When compared to general exercise, motor control exercise reduced short-term pain (MD -7.80, 95% CI -10.95 to -4.65; seven trials) and intermediate-term pain (MD -6.06, 95% CI -10.94 to -1.18; three trials). It also reduced disability in the short-term (MD -4.65, 95% CI -6.20 to -3.11; six trials), intermediate-term (MD -4.86, 95% CI -8.59 to -1.13; three trials) and long-term (MD -4.72, 95% CI -8.81 to -0.63; three trials).
When compared to spinal manual therapy, motor control exercise led to no differences in pain but reduced disability in the short-term (MD -6.12, 95% CI -11.94 to -0.30; three trials), intermediate-term (MD -5.27, 95% CI -9.52 to -1.01; two trials) and long-term (MD -5.76, 95% CI -9.21 to -2.32; three trials).
When compared to minimal intervention, motor control exercise reduced pain and disability at all three time periods (two trials; three trials for short-term disability).
Four trials compared motor control exercise and multimodal physical therapy.
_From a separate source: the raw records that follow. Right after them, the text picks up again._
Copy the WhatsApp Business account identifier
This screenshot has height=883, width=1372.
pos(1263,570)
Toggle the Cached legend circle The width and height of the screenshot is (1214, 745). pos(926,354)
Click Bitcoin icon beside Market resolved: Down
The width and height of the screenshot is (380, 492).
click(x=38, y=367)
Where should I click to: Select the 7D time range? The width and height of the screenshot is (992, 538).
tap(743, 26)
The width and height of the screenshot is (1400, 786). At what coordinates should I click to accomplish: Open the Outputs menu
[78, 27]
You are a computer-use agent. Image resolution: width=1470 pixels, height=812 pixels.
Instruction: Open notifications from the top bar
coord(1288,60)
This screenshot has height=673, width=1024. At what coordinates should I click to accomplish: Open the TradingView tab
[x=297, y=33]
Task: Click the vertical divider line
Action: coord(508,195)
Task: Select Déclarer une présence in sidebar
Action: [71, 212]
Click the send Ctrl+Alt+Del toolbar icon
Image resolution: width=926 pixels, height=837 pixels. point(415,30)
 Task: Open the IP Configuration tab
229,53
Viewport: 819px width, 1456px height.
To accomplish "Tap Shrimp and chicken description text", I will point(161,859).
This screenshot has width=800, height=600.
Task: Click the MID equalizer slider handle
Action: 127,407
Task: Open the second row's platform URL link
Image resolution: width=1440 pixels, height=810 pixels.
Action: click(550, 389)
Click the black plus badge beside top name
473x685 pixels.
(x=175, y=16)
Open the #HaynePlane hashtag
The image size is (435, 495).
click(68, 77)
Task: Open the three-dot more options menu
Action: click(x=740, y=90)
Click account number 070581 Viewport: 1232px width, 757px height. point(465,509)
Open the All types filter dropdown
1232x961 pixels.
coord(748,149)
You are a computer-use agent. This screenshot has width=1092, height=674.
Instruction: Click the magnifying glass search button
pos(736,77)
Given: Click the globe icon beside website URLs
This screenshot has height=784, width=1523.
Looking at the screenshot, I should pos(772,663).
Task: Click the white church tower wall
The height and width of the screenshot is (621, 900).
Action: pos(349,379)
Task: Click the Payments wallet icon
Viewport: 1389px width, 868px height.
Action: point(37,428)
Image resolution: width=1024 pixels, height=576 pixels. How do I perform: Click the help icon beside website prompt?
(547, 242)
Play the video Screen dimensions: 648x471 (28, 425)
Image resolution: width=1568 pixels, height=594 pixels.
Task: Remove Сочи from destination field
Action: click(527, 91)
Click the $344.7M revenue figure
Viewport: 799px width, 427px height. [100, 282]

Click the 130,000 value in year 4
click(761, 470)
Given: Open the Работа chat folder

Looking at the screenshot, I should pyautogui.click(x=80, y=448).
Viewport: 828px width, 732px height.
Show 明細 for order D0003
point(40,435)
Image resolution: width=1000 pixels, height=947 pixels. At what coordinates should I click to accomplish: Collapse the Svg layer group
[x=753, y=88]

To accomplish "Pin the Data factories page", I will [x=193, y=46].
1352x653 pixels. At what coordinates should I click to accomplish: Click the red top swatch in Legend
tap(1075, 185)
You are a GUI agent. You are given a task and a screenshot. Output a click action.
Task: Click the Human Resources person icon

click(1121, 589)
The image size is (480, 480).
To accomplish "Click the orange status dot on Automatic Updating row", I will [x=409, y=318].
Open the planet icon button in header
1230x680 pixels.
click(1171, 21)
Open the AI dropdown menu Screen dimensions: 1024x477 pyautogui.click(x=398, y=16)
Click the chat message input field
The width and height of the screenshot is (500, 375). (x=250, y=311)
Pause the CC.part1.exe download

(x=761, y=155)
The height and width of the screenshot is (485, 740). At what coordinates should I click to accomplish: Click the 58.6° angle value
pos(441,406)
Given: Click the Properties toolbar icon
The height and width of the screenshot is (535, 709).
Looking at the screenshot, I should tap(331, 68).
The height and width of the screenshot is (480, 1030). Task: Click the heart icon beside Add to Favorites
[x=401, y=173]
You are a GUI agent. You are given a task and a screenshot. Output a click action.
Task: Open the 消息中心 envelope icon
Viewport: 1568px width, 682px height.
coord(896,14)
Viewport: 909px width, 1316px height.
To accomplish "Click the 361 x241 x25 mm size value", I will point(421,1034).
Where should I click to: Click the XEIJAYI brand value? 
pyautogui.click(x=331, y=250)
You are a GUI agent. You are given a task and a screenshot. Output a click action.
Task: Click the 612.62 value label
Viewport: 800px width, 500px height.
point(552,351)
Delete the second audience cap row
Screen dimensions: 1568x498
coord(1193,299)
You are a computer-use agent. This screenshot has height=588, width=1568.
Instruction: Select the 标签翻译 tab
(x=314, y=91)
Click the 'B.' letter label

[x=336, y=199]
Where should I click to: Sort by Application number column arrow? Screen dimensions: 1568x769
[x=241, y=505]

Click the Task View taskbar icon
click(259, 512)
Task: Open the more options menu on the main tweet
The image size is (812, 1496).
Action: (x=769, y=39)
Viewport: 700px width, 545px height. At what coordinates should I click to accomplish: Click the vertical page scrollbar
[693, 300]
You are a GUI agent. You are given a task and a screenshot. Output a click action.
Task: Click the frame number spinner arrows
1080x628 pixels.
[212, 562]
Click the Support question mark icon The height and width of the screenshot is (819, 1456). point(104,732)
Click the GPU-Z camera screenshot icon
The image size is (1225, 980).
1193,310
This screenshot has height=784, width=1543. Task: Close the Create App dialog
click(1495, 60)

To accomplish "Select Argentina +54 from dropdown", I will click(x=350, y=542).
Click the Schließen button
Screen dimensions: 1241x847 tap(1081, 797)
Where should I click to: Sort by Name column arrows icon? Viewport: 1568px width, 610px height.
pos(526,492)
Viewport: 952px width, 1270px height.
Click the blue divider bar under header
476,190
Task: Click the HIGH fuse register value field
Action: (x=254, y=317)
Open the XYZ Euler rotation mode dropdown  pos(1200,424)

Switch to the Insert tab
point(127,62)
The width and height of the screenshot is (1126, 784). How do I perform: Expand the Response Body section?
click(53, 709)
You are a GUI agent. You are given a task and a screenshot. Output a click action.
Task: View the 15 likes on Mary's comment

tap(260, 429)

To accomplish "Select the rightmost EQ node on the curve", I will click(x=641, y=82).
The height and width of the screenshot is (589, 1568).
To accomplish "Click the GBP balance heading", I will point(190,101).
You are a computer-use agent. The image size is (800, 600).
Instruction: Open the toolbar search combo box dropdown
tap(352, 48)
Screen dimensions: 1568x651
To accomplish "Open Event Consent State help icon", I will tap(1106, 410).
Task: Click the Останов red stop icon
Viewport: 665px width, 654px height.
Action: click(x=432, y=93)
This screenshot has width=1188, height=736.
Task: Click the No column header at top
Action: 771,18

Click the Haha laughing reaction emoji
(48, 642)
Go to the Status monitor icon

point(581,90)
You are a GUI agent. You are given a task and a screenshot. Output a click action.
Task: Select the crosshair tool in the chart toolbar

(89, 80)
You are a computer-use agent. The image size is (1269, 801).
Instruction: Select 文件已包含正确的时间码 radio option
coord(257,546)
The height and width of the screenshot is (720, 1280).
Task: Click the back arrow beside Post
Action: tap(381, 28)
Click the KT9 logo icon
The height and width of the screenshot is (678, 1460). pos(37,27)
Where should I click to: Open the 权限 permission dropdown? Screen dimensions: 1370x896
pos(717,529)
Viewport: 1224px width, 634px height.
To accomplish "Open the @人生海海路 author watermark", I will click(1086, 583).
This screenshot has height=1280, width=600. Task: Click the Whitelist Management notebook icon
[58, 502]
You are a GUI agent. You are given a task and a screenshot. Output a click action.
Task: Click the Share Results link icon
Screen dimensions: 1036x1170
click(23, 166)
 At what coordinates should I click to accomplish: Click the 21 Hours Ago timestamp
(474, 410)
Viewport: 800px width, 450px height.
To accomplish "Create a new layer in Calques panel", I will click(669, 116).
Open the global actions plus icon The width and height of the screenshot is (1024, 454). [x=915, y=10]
An analysis was only possible for the intermediate term where motor control exercise reduced pain (MD -14.20, 95% CI -21.23 to -7.16) and disability (MD -12.98, 95% CI -19.49 to -6.47; two trials).
Two trials considered motor control exercise as part of a multimodal therapy. No analysis could be conducted (results from the trials were presented).